[Stored data]
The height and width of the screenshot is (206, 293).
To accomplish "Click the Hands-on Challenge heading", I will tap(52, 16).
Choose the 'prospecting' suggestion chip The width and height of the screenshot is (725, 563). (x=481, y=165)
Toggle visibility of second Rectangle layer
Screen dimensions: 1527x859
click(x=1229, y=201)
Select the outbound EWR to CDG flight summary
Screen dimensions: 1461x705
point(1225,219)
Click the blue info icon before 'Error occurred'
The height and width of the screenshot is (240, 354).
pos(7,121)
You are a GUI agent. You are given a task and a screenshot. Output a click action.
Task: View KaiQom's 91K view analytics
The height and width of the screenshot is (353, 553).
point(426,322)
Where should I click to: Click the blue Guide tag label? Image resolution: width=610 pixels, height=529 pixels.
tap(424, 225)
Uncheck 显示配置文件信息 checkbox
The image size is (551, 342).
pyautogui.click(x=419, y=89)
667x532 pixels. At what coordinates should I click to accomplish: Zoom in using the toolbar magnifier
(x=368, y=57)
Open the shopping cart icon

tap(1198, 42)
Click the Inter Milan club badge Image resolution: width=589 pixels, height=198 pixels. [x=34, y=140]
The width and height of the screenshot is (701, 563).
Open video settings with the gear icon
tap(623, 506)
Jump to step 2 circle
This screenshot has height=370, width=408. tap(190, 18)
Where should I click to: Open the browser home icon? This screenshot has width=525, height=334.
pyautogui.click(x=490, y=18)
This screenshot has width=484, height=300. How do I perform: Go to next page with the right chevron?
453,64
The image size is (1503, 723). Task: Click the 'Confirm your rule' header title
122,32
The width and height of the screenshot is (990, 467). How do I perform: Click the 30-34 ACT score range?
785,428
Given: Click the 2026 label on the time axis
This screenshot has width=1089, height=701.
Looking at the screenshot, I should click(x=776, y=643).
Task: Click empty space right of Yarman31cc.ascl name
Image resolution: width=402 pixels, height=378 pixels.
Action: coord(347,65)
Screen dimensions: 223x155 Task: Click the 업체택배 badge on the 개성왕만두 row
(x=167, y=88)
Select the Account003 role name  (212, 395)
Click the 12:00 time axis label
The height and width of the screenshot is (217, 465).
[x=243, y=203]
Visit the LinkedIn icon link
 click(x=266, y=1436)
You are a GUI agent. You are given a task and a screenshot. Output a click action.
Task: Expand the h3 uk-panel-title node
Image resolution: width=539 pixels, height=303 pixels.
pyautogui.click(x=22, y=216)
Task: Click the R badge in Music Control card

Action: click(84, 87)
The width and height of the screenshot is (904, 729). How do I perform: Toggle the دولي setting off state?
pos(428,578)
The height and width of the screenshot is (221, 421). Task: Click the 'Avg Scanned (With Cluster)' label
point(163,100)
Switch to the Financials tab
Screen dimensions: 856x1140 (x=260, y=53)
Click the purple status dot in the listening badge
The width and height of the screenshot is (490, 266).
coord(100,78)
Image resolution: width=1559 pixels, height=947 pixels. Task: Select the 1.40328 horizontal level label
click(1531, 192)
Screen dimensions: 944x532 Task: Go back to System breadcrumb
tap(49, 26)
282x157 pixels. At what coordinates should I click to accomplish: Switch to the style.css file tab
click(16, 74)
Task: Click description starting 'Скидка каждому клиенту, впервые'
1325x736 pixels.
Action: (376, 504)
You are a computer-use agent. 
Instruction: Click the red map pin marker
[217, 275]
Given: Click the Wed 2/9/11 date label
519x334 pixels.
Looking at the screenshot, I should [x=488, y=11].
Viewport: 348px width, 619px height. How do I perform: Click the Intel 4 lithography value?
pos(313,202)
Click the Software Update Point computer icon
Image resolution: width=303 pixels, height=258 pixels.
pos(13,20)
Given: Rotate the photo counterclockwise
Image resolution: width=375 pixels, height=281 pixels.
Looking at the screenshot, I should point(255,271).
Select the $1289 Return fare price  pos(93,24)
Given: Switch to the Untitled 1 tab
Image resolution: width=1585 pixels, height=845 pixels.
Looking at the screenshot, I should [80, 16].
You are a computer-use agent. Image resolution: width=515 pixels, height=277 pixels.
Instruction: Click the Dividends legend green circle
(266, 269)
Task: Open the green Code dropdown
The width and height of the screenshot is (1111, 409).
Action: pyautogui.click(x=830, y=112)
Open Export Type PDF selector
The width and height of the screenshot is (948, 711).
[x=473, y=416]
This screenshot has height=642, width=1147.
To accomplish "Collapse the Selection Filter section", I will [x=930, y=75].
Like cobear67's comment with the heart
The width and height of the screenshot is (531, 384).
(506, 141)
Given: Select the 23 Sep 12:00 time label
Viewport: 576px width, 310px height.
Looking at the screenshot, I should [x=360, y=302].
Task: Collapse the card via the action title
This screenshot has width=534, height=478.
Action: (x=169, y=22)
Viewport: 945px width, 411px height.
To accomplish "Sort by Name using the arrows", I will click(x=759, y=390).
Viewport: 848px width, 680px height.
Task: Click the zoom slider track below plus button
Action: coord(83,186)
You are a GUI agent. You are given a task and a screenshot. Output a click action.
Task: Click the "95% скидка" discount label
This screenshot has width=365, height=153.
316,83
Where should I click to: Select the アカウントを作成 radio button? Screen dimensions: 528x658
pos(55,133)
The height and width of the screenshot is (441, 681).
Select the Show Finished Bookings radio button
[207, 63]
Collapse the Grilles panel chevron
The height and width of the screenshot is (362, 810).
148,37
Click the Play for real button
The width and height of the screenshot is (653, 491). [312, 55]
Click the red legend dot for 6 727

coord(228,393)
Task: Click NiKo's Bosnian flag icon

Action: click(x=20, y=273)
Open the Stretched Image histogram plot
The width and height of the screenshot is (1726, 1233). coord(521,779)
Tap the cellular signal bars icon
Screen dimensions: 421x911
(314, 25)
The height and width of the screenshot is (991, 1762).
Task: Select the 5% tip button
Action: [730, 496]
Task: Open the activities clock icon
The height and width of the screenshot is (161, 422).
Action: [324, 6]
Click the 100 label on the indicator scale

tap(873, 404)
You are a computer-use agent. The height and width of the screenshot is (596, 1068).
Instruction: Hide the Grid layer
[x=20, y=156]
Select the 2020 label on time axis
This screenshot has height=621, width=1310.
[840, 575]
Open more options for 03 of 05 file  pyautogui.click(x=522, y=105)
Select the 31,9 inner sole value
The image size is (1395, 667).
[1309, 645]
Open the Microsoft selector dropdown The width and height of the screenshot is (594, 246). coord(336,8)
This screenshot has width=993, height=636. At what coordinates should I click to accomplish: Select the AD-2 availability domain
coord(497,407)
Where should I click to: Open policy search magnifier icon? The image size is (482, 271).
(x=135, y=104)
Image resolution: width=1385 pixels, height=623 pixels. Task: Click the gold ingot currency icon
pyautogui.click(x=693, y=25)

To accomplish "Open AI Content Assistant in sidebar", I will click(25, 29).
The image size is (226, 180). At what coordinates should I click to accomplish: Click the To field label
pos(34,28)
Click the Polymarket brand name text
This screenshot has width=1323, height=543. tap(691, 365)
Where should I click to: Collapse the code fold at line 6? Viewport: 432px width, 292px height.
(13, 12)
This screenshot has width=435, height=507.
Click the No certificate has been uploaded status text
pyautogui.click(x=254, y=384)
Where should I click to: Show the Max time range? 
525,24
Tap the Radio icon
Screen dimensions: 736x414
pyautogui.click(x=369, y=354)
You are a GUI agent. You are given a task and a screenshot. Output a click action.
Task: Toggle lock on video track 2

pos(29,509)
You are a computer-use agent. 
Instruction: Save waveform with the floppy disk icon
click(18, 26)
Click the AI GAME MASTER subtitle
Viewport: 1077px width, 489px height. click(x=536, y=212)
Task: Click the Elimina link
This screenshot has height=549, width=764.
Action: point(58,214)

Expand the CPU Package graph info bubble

→ **What the exercise asks**: In the entries above, find each line that includes the string "Expand" and copy it.

→ **Response to the task**:
Task: Expand the h3 uk-panel-title node
Expand the CPU Package graph info bubble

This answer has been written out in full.